Se decía en la antigüedad que el valor de un guerrero se medía por la fuerza de sus enemigos. Si hacemos trasposición de este parámetro a las últimas elecciones autonómicas en la Comunidad de Madrid, puede resultar desconcertante, bochornoso o estimulante (repárese en el cristal con que se mire) el reparto de papeles entre las guerreras y guerreros en esa liza electoral. El algodón puede engañar o no, pero el recuento de votos es demoledor: “o povo é quem mais ordena”. Guste o no guste; guste a quien le guste.

Llamadla tonta.

Isabel Díaz Ayuso (IDA) fue convertida desde la izquierda en un meme de mema y semejaba incluso por momentos que ella se refocilaba en esa imagen friki, de encefalograma plano, de disparatadas ocurrencias y aseveraciones provocadoras. Cortando y sin cortarse. Una Donald Trump en versión cañí, castiza y chulapa. La retahíla de (¿supuestos?) disparates y despropósitos, expresados sin rubor, lejos de debilitarla, la aupó a lo más alto del tablero y a unos resultados electorales cuantitativa y cualitativamente más que relevantes: duplica votos/escaños y finiquita a su antiguo socio, Ciudadanos, fagocitado hasta la absoluta desaparición del mapa político.

Llamadla tonta.

Vista así, su victoria duele más, si se contrapone con la pátina de superioridad moral e intelectual que se proyectaba desde la izquierda. Los de izquierdas hemos perdido. Hablo en plural, porque, aun no siendo madrileño y no habiendo participado en esa campaña electoral, llevo en mi interior, en estos momentos, mi alícuota parte de derrota.

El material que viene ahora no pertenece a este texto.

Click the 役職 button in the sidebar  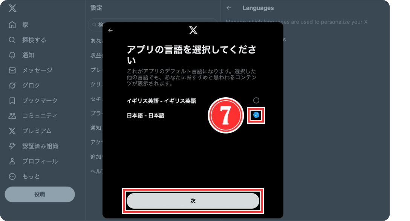[40, 194]
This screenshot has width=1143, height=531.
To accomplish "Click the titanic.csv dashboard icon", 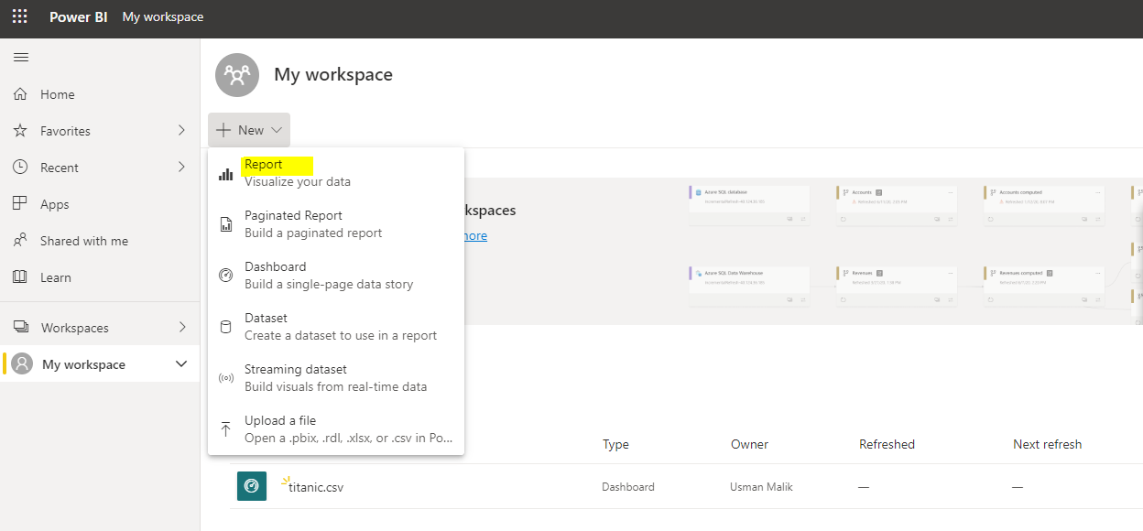I will pyautogui.click(x=252, y=486).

¿Qué hacemos mal desde la izquierda progresista para que la Educación, la Sanidad, los Servicios Sociales, la Igualdad y la Integración se vean postergados en el discurso político por las cañas y las terrazas?
Es evidente, tras estos resultados (ya se analizarán en detalle), que algo estamos haciendo mal. No hay duda, para los ideólogos y ejecutores del tamayazo, que aquélla fue para ellos una grandísima e inmejorable inversión.

Ahora, llamadlos tontos. Llamadla tonta.